Eugenio Scalfari ci ha appena spiegato sulla sua Repubblica che quello del giovane Macron, il presidente francese che si sta divertendo a schiaffeggiare l’Italia, non è gollismo, ma qualcosa di più antico e solido: roba di mezzo millennio di storia d’oltralpe. E si è chiesto, un po’ angosciato, come Macron potrà essere fronteggiato da Renzi quando il segretario del Pd tornerà, dopo le elezioni, a Palazzo Chigi.

         Con questo il fondatore di Repubblica ha evidentemente rinunciato del tutto, come del resto si era capito già da qualche sua omelia laica, alla tentazione coltivata per un po’ di consigliare al capo del Pd di accontentarsi della sua carica di partito, mandando o lasciando altri alla guida del governo.

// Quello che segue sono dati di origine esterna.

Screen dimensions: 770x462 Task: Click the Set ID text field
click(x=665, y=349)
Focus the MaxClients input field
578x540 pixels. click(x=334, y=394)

         D’altronde, nella storia della Repubblica, quella vera, voluta dagli elettori col referendum del 1946, il cumulo delle cariche di segretario del maggiore partito e di presidente del Consiglio non ha mai portato fortuna a chi lo ha praticato: prima Amintore Fanfani e poi Ciriaco De Mita.

         Scalfari ha tuttavia posto a Renzi una specie di condizione, sotto forma di consiglio, per ritentare l’avventura: che si rassegni a farsi affiancare da almeno tre personalità che potrebbero dargli una mano: Romano Prodi, che -guarda caso- ha contemporaneamente scritto rammaricandosi che l’Italia sia ormai scambiata per la Croce Rossa Internazionale, Enrico Letta e Walter Veltroni.

         Dopo tutto quello che anche di recente si sono detti a distanza Enrico Letta e Matteo Renzi, a suon di “disgusto” e simili facezie, è francamente difficile pensare che Scalfari possa essere accontentato. Così come mi sembra difficile che Prodi ritrovi la tenda smontata qualche settimana fa dalle vicinanze del Pd e dimenticata -sembra- sul treno che ha preso per andare a montarla in qualche altro posto. Veltroni, già autorottamatosi come deputato per non dare a Renzi la soddisfazione di farlo da segretario del partito, potrebbe essere forse l’unico ad avere qualche possibilità di accontentare Scalfari.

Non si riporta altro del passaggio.